Coronavirus, camici bianchi contro il ministro Speranza. «Siamo in prima linea, ma senza armi»

3 Mar 2020 12:53 - di Redazione
camici bianchi

Coronavirus a Milano. «State giocando con il fuoco». Duro monito lanciato da un gruppo di circa 60 medici di famiglia dell’area milanese. “Medici di medicina generale dal fronte”:  è questa la firma della lettera rivolta al ministro della Salute Roberto Speranza. Al presidente della Regione Lombardia Attilio Fontana e all’assessore lombardo al Welfare Giulio Gallera.

Coronavirus, medici in trincea: siamo senza armi

«Inizia una nuova settimana di fuoco e, come sempre, saremo in trincea, in prima linea. Ma con quali armi?», chiedono i camici bianchi. «Nonostante le promesse e le rassicurazioni, finora i dispositivi di protezione individuale (Dpi) sono stati dati solo ai colleghi della zona rossa. Alla continuità assistenziale, al 112, al pronto soccorso, agli ospedali. Ma non ai medici di medicina generale».

Mancano ancora i dispositivi di protezione

«Noi – proseguono i medici – vogliamo continuare ad essere al fianco dei nostri pazienti. Ma come possiamo farlo efficacemente se non ci vengono dati gli strumenti minimali per difenderli? E difenderci? Siamo una delle ultime barriere contro l’estensione dell’infezione. Senza noi ci sarebbe l’assalto al pronto soccorso. Se il sistema non collassa, grande merito è anche per la nostra attività costante. Di triage, selezione, consiglio, visita. Pur continuando ad essere attivi per la quotidiana attività».

I camici bianchi dicono di avere la sensazione «che il nostro ruolo e i rischi spesso non sia da voi conosciuto/riconosciuto. Ormai sono sempre più i medici di famiglia in quarantena. O ricoverati e senza i dispositivi di protezione individuali.  Questo numero aumenterà sempre di più, con le conseguenze drammatiche che potete immaginare».

«Rischiamo di diventare bombe biologiche»
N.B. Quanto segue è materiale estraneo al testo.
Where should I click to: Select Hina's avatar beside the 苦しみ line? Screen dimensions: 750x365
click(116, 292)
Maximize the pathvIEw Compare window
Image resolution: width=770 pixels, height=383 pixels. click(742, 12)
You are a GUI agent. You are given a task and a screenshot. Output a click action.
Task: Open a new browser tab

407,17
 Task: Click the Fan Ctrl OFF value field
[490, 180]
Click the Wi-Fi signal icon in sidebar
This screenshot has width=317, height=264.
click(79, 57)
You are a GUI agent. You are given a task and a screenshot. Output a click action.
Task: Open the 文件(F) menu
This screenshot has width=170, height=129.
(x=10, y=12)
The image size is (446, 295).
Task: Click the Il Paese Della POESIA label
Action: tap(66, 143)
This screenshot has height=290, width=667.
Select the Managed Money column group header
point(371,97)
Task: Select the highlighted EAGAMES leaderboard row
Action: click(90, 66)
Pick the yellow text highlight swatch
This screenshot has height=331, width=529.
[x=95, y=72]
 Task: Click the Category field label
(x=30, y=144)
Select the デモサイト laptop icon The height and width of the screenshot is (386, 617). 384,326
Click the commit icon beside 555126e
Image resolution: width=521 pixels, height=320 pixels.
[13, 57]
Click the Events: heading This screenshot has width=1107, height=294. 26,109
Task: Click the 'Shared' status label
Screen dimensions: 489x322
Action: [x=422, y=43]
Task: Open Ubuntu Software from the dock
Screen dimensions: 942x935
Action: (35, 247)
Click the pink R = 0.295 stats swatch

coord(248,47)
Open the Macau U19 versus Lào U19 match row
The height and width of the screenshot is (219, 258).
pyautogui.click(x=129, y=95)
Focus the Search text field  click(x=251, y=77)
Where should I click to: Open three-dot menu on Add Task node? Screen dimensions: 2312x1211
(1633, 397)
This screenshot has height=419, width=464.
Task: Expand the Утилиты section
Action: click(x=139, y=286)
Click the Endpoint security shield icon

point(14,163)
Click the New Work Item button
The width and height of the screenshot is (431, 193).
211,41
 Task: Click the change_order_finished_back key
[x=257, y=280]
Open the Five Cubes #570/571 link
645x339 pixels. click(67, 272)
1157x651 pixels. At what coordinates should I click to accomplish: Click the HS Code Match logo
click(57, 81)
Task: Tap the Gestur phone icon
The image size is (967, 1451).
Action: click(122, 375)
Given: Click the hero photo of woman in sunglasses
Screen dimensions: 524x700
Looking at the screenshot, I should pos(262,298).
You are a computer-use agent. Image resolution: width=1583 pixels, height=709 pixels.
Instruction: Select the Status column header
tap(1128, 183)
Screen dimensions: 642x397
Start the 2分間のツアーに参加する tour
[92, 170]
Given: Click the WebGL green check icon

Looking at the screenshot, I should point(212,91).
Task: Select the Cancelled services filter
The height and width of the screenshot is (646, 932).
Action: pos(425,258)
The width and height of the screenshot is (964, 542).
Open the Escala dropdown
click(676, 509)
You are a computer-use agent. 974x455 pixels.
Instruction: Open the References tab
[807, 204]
«Non solo», concludono, «rischiamo di ammalarci. Ma rischiamo di diventare delle bombe biologiche che possono propagare l’infezione. Non ci interessa sapere di chi è la colpa per la mancata consegna. Non vogliamo il solito capro espiatorio. Ma non possiamo più accettare questa sempre più assurda e pericolosa situazione. Facciamo nostro l’accorato invito di due colleghe della zona rossa. Se non volete che la situazione diventi sempre meno controllabile “mettete tutti i medici di medicina generale ancora sani in condizione di non ammalarsi”.